SET TASK: Go through the material below and copy out each line that contains the string "radio". Leave every matching line unchanged.
☆ ☆ ☆ ☆ ☆ ☆ ☆
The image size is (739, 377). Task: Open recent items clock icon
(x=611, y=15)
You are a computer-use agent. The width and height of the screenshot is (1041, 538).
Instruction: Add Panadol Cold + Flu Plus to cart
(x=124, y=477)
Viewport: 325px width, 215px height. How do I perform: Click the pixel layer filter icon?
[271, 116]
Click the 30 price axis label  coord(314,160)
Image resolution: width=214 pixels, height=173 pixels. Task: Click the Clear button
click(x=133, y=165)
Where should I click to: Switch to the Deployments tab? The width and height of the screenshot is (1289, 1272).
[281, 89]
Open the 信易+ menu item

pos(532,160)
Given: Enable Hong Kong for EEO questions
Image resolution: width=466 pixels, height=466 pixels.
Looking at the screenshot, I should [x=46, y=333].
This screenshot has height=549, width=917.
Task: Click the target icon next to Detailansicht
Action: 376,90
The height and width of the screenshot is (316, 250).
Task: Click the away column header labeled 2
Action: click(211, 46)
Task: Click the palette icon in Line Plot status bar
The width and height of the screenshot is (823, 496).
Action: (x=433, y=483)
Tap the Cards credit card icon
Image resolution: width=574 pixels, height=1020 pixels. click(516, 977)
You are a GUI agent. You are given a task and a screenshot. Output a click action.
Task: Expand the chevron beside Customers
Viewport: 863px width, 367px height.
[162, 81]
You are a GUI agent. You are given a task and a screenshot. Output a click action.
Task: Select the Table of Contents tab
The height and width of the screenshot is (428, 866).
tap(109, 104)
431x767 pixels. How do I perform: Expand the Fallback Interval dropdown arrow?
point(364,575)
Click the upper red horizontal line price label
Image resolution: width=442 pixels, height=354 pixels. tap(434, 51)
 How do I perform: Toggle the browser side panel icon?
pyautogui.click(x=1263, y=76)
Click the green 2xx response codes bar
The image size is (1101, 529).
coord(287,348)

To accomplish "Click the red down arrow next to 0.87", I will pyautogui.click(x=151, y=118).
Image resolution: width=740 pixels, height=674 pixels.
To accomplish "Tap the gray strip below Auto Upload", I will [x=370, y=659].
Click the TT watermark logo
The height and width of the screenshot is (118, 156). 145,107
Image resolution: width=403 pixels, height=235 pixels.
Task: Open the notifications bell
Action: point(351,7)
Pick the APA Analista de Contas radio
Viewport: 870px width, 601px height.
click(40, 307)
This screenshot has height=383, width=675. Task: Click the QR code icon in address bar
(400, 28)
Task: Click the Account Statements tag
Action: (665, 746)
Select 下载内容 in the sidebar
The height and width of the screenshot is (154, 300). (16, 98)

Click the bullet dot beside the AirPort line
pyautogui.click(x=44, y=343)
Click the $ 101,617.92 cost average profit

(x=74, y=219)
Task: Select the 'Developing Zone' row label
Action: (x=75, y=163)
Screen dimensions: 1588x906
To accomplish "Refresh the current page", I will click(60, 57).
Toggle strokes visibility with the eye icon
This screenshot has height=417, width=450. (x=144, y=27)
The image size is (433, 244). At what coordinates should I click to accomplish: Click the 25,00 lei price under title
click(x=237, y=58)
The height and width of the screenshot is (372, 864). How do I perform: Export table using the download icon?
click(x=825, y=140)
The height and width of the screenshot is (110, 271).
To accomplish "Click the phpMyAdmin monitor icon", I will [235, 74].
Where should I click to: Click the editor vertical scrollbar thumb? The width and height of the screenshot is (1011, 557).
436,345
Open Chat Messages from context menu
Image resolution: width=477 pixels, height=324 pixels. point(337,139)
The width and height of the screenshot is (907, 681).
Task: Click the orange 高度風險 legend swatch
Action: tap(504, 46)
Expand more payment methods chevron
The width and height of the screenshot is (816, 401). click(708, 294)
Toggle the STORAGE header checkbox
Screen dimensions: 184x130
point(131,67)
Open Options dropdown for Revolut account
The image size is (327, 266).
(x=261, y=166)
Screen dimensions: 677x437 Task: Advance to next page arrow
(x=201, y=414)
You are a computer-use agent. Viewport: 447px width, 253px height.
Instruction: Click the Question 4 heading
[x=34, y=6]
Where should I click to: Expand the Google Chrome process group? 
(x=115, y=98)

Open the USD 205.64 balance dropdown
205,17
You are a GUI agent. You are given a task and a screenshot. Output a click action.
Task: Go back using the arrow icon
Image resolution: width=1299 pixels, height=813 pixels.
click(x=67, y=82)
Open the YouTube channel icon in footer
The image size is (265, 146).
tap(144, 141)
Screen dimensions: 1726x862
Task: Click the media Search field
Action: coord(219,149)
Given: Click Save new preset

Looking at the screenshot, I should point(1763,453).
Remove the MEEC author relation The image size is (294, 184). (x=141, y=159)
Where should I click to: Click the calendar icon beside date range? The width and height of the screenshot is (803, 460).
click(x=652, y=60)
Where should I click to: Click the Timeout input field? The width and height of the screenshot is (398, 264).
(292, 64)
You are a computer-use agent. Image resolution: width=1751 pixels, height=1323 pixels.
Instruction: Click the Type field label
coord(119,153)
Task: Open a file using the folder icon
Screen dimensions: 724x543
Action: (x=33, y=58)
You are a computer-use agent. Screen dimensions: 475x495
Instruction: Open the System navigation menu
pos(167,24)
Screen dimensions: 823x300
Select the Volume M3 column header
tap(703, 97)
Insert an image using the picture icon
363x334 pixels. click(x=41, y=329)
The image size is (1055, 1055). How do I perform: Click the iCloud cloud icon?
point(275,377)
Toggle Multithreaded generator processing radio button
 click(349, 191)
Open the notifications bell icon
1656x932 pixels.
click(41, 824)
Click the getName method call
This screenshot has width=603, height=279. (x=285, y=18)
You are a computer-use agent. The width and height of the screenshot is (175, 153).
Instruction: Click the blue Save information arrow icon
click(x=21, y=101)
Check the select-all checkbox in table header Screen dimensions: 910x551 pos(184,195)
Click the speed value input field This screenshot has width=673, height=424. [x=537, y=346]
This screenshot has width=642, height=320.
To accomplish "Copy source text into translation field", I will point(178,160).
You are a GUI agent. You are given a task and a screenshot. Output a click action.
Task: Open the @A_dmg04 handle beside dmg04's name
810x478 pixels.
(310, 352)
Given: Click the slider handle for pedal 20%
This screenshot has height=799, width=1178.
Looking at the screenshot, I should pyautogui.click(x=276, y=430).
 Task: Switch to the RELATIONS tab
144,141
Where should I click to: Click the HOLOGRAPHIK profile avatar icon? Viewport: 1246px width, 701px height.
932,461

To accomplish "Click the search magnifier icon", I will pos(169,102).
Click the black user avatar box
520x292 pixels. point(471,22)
☆ ☆ ☆ ☆ ☆ ☆ ☆
CORRECT OUTPUT:
Pick the APA Analista de Contas radio
Toggle Multithreaded generator processing radio button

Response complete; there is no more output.